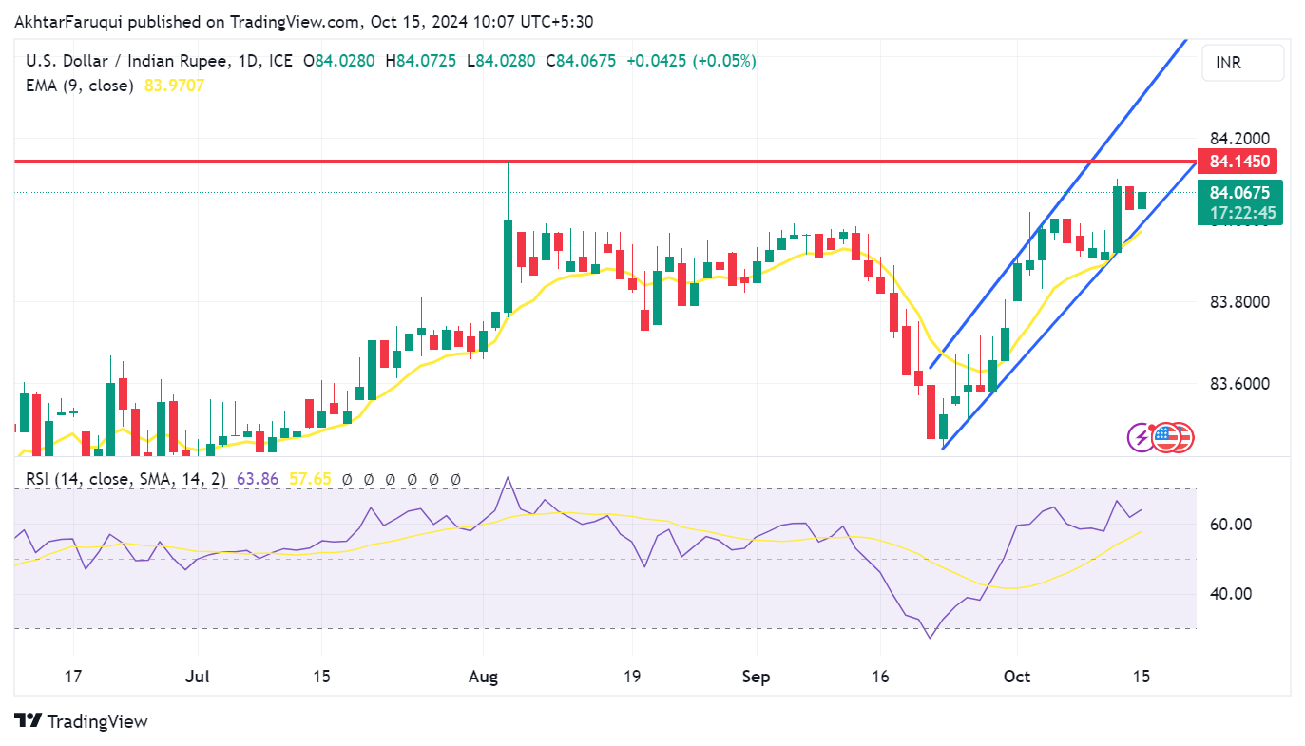
Task: Select the EMA (9, close) indicator legend
Action: [79, 86]
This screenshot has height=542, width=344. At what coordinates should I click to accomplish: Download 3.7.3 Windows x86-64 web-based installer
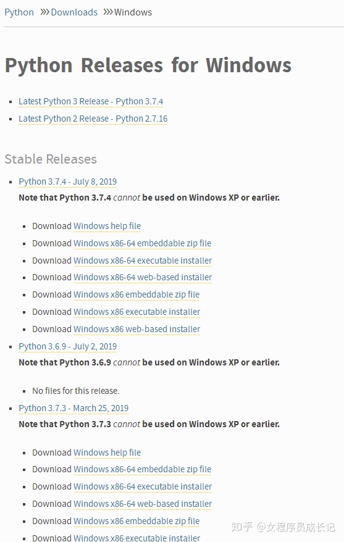(143, 504)
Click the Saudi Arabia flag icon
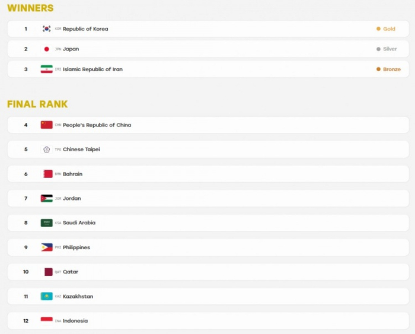This screenshot has width=415, height=334. [x=47, y=222]
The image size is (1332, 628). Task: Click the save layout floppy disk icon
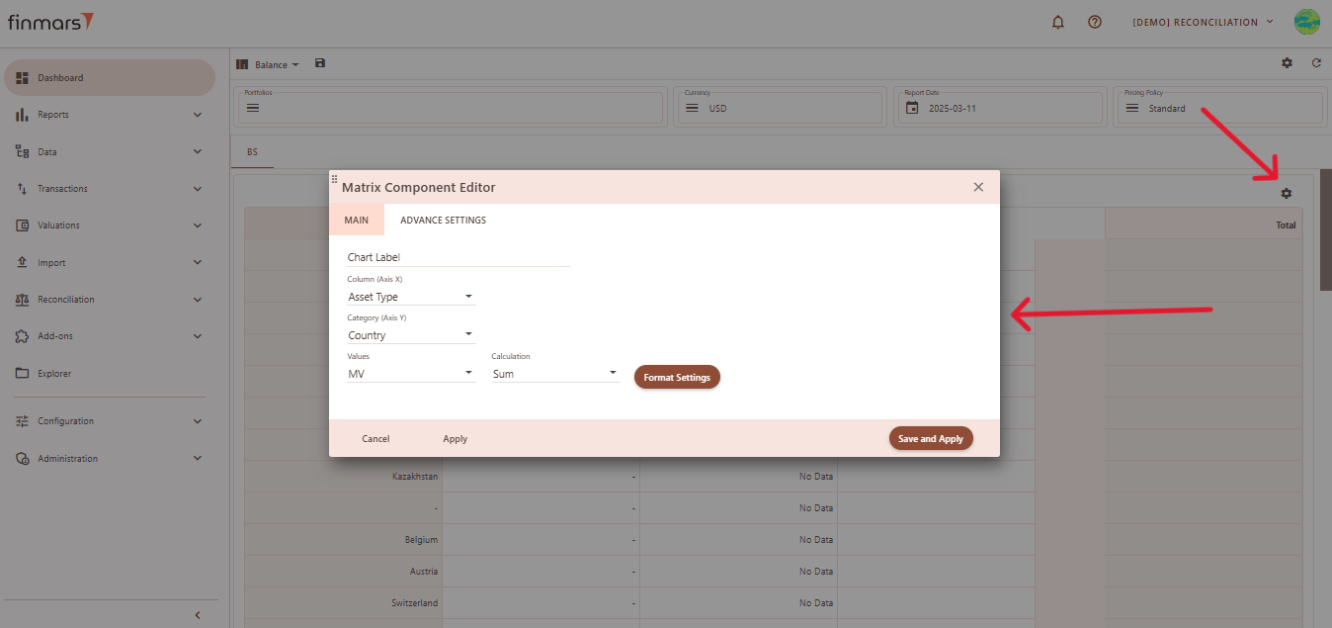pos(319,63)
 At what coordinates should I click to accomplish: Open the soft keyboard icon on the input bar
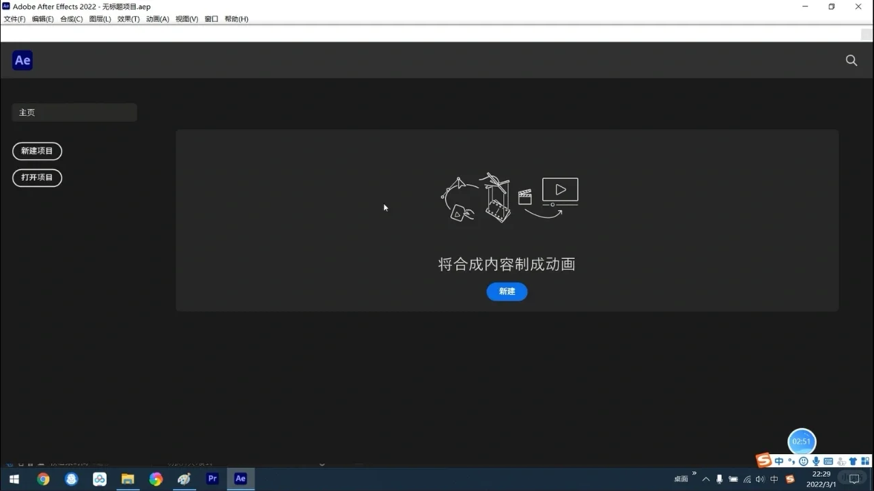pyautogui.click(x=828, y=461)
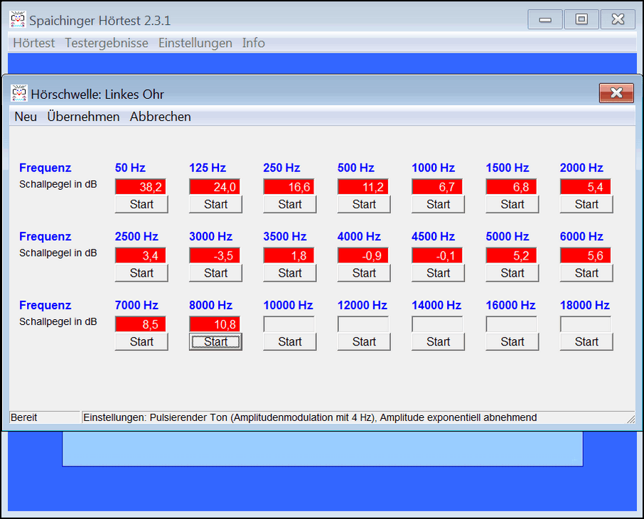
Task: Click Übernehmen to apply results
Action: coord(83,117)

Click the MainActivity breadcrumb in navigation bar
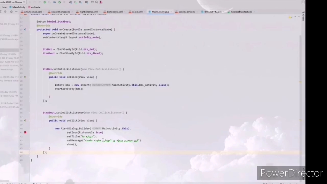tap(19, 7)
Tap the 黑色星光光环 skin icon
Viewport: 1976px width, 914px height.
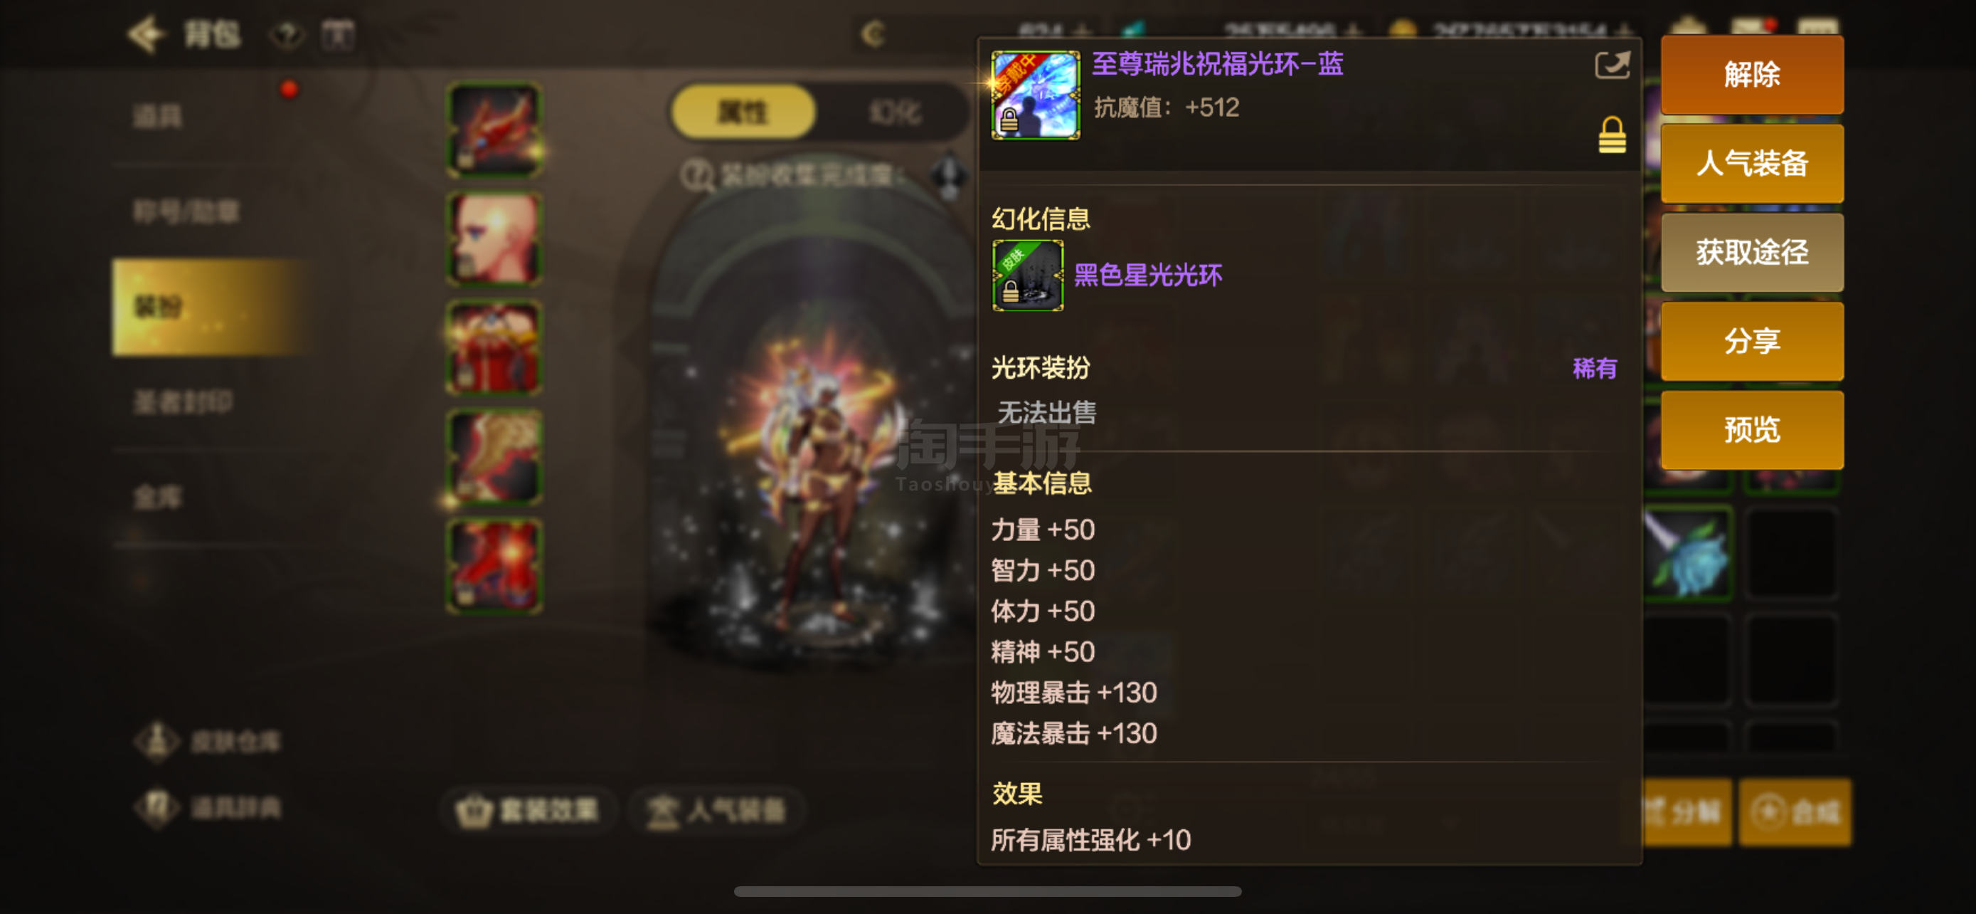[x=1027, y=276]
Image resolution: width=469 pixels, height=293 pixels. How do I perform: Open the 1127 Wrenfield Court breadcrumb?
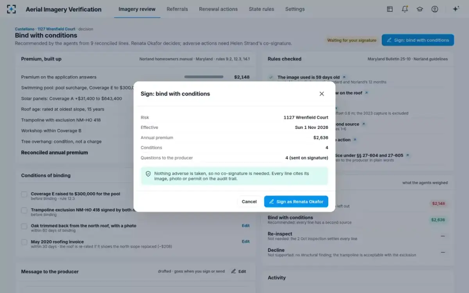[56, 29]
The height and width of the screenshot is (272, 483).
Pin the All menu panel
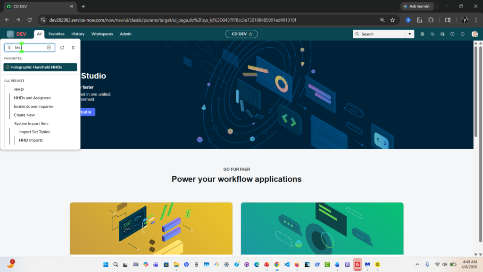point(73,48)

___

> _What you need to do_:
Print the lines from the line containing "Click the MainActivity" through the last line of the listing, exactly as they stand, and leave any pictures out.

> _Answer to the exercise_:
Click the MainActivity breadcrumb in navigation bar
tap(19, 7)
Tap the 黑色星光光环 skin icon
Viewport: 1976px width, 914px height.
[x=1027, y=276]
Image resolution: width=469 pixels, height=293 pixels. How do I perform: Open the 1127 Wrenfield Court breadcrumb?
[56, 29]
The height and width of the screenshot is (272, 483).
Pin the All menu panel
point(73,48)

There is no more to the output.